Natalie, who is three years old, is now very aware that she is having a baby brother.  Though she seems to have in many ways forgotten about Julia (a fact for which I am grateful, as I did not want her to experience anxiety about loss at such a young age), she knows intellectually about her, because she sees her picture and hears us talk about Julia.  There have now been four instances where, when her “new baby brother” is brought up, Natalie has said, “I love babies!  I’m excited to have a baby brother!  And then we are going to get Julia back!” 

A few weeks before Julia died
The first time that she said this, I went into the bathroom and cried.  I’m not sure where she came up with this idea, but it is illustrative of how much toddlers’ minds work, even when they can't put it into words.  My guess is she deduced that, just as she can’t see baby brother, she also can’t see her sister, whom she knows is in heaven; so they must be in the same place and will both be part of our lives eventually.  We have talked each time about how Julia is in heaven and we won’t get to see her until we go to heaven (which triggered many painfully wonderful questions about how we get to heaven and where is heaven and when we will go there and will it be via airplane), and about how baby brother won’t replace Julia but will be a gift to us nonetheless.    


Natalie is so joyful about the idea that baby brother’s arrival accompanies getting Julia back.  She isn’t afraid to remember Julia in the same breath that she rejoices in the news that she is getting a brother.  She is innocently unaware that talking about Julia could be painful; she does not realize that the pain is something Taylor and I rejoice in because we know that Julia’s life is not forgotten.  And when Natalie doesn’t understand us, she isn’t afraid to ask (A LOT) of questions about where Julia is, and Jesus, and heaven.  Each of these sentiments from Natalie would be and are equally encouraging from friends and loved ones.

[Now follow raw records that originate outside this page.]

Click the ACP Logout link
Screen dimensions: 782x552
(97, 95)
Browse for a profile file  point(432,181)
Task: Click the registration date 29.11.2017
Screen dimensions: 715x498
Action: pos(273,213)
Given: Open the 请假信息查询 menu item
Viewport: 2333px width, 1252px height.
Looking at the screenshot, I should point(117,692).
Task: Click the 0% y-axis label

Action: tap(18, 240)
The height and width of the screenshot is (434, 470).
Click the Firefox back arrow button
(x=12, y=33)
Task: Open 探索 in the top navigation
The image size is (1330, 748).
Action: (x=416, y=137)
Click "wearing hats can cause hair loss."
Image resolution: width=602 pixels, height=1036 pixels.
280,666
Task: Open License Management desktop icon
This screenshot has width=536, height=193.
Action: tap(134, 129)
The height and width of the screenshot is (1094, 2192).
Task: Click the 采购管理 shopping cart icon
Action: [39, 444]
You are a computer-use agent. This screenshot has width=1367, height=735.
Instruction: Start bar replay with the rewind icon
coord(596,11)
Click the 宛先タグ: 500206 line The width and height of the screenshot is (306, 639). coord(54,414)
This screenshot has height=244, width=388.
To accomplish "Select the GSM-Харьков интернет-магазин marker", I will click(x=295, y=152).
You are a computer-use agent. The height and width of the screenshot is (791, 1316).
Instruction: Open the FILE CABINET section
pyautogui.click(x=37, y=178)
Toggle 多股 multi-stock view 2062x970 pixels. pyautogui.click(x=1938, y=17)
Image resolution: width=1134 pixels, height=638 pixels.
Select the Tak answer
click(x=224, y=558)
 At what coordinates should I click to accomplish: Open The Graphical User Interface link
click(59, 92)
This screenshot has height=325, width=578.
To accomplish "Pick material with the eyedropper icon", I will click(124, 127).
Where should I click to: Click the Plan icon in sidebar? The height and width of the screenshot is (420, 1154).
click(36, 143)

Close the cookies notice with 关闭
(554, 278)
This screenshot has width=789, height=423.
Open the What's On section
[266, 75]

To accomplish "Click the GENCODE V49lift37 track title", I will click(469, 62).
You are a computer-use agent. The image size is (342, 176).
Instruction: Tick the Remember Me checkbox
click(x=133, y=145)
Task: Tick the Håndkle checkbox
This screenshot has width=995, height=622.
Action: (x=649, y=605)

We are so grateful for the kindness and joy that people display when we inform them of our pregnancy.  However, though it rarely seems to come in the same conversation, we also can’t help but remember how very recently we were pregnant with our second precious child.  Be joyful with us, but know that as much as our pregnancy seems like a resolution to the desolation of grief, to us this good gift of a baby boy is simply part of our story, which God continues to write.